_WRITTEN EXERCISE_: Reproduce each of the following entries word for word.

_AVAILABLE RECORDS_:

□ □ □

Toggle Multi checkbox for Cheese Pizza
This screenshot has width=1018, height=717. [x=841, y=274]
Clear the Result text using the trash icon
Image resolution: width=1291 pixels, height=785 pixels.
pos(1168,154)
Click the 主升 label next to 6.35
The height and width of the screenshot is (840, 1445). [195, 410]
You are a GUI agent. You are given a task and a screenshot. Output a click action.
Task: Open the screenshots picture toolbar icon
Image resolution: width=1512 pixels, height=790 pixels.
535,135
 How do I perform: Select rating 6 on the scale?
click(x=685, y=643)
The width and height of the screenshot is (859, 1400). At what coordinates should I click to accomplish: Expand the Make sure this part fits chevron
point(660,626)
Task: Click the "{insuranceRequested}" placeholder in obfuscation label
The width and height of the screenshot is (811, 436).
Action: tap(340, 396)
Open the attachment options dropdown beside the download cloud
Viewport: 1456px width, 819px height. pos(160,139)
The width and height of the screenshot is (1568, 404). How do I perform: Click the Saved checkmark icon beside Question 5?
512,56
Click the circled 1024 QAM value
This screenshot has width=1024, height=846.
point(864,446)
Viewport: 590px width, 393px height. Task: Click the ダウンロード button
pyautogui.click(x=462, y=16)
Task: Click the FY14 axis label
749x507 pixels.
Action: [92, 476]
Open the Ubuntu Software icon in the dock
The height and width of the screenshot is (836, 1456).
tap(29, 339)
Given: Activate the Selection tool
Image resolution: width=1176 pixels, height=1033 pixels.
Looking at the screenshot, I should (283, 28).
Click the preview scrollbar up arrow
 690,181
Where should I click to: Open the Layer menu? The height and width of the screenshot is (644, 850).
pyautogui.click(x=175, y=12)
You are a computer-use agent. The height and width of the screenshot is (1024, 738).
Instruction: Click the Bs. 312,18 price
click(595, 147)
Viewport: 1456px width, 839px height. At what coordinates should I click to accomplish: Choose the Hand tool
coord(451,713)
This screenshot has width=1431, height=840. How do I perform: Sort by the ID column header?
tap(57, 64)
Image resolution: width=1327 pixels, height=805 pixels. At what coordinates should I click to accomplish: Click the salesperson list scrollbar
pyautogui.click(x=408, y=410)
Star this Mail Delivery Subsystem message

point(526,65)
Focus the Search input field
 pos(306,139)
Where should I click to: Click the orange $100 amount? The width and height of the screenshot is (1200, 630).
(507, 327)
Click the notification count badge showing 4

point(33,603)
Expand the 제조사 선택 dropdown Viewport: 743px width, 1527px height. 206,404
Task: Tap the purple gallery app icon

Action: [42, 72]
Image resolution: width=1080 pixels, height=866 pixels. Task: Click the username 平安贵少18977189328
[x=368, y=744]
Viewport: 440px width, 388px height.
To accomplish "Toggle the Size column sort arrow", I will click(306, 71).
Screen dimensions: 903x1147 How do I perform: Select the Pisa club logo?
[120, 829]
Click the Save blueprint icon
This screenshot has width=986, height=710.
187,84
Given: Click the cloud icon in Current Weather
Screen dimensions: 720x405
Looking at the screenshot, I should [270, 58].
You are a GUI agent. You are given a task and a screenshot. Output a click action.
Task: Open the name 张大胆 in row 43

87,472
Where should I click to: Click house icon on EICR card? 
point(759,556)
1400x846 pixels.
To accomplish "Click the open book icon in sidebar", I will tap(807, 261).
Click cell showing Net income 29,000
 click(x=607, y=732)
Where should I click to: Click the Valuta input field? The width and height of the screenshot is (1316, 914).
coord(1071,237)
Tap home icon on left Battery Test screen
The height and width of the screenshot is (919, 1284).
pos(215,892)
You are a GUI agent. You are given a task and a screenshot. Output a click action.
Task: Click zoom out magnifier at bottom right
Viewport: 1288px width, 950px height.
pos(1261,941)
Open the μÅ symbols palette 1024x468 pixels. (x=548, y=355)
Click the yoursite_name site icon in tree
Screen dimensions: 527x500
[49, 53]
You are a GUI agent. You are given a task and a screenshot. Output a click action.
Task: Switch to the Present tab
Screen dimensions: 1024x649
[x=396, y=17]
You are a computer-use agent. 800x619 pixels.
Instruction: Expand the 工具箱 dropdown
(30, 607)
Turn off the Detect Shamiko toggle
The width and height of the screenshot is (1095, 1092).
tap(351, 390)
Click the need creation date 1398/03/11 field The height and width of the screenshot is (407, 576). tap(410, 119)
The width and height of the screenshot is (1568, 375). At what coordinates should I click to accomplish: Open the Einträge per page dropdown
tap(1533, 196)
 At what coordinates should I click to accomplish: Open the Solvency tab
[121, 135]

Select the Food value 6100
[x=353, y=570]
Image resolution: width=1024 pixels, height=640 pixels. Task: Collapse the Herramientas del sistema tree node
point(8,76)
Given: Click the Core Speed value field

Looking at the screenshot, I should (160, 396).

□ □ □

_FINISHED ANSWER_:
Toggle Multi checkbox for Cheese Pizza
This screenshot has width=1018, height=717. [x=841, y=274]
Clear the Result text using the trash icon
Image resolution: width=1291 pixels, height=785 pixels.
pos(1168,154)
Click the 主升 label next to 6.35
The height and width of the screenshot is (840, 1445). [195, 410]
You are a GUI agent. You are given a task and a screenshot. Output a click action.
Task: Open the screenshots picture toolbar icon
Image resolution: width=1512 pixels, height=790 pixels.
535,135
 How do I perform: Select rating 6 on the scale?
click(x=685, y=643)
The width and height of the screenshot is (859, 1400). At what coordinates should I click to accomplish: Expand the Make sure this part fits chevron
point(660,626)
Task: Click the "{insuranceRequested}" placeholder in obfuscation label
The width and height of the screenshot is (811, 436).
Action: tap(340, 396)
Open the attachment options dropdown beside the download cloud
Viewport: 1456px width, 819px height. pos(160,139)
The width and height of the screenshot is (1568, 404). How do I perform: Click the Saved checkmark icon beside Question 5?
512,56
Click the circled 1024 QAM value
This screenshot has width=1024, height=846.
point(864,446)
Viewport: 590px width, 393px height. Task: Click the ダウンロード button
pyautogui.click(x=462, y=16)
Task: Click the FY14 axis label
749x507 pixels.
Action: [92, 476]
Open the Ubuntu Software icon in the dock
The height and width of the screenshot is (836, 1456).
tap(29, 339)
Given: Activate the Selection tool
Image resolution: width=1176 pixels, height=1033 pixels.
Looking at the screenshot, I should (283, 28).
Click the preview scrollbar up arrow
 690,181
Where should I click to: Open the Layer menu? The height and width of the screenshot is (644, 850).
pyautogui.click(x=175, y=12)
You are a computer-use agent. The height and width of the screenshot is (1024, 738).
Instruction: Click the Bs. 312,18 price
click(595, 147)
Viewport: 1456px width, 839px height. At what coordinates should I click to accomplish: Choose the Hand tool
coord(451,713)
This screenshot has width=1431, height=840. How do I perform: Sort by the ID column header?
tap(57, 64)
Image resolution: width=1327 pixels, height=805 pixels. At what coordinates should I click to accomplish: Click the salesperson list scrollbar
pyautogui.click(x=408, y=410)
Star this Mail Delivery Subsystem message

point(526,65)
Focus the Search input field
 pos(306,139)
Where should I click to: Click the orange $100 amount? The width and height of the screenshot is (1200, 630).
(507, 327)
Click the notification count badge showing 4

point(33,603)
Expand the 제조사 선택 dropdown Viewport: 743px width, 1527px height. 206,404
Task: Tap the purple gallery app icon

Action: [42, 72]
Image resolution: width=1080 pixels, height=866 pixels. Task: Click the username 平安贵少18977189328
[x=368, y=744]
Viewport: 440px width, 388px height.
To accomplish "Toggle the Size column sort arrow", I will click(306, 71).
Screen dimensions: 903x1147 How do I perform: Select the Pisa club logo?
[120, 829]
Click the Save blueprint icon
This screenshot has width=986, height=710.
187,84
Given: Click the cloud icon in Current Weather
Screen dimensions: 720x405
Looking at the screenshot, I should [270, 58].
You are a GUI agent. You are given a task and a screenshot. Output a click action.
Task: Open the name 张大胆 in row 43

87,472
Where should I click to: Click house icon on EICR card? 
point(759,556)
1400x846 pixels.
To accomplish "Click the open book icon in sidebar", I will tap(807, 261).
Click cell showing Net income 29,000
 click(x=607, y=732)
Where should I click to: Click the Valuta input field? The width and height of the screenshot is (1316, 914).
coord(1071,237)
Tap home icon on left Battery Test screen
The height and width of the screenshot is (919, 1284).
pos(215,892)
You are a GUI agent. You are given a task and a screenshot. Output a click action.
Task: Click zoom out magnifier at bottom right
Viewport: 1288px width, 950px height.
pos(1261,941)
Open the μÅ symbols palette 1024x468 pixels. (x=548, y=355)
Click the yoursite_name site icon in tree
Screen dimensions: 527x500
[49, 53]
You are a GUI agent. You are given a task and a screenshot. Output a click action.
Task: Switch to the Present tab
Screen dimensions: 1024x649
[x=396, y=17]
You are a computer-use agent. 800x619 pixels.
Instruction: Expand the 工具箱 dropdown
(30, 607)
Turn off the Detect Shamiko toggle
The width and height of the screenshot is (1095, 1092).
tap(351, 390)
Click the need creation date 1398/03/11 field The height and width of the screenshot is (407, 576). tap(410, 119)
The width and height of the screenshot is (1568, 375). At what coordinates should I click to accomplish: Open the Einträge per page dropdown
tap(1533, 196)
 At what coordinates should I click to accomplish: Open the Solvency tab
[121, 135]

Select the Food value 6100
[x=353, y=570]
Image resolution: width=1024 pixels, height=640 pixels. Task: Collapse the Herramientas del sistema tree node
point(8,76)
Given: Click the Core Speed value field

Looking at the screenshot, I should (160, 396).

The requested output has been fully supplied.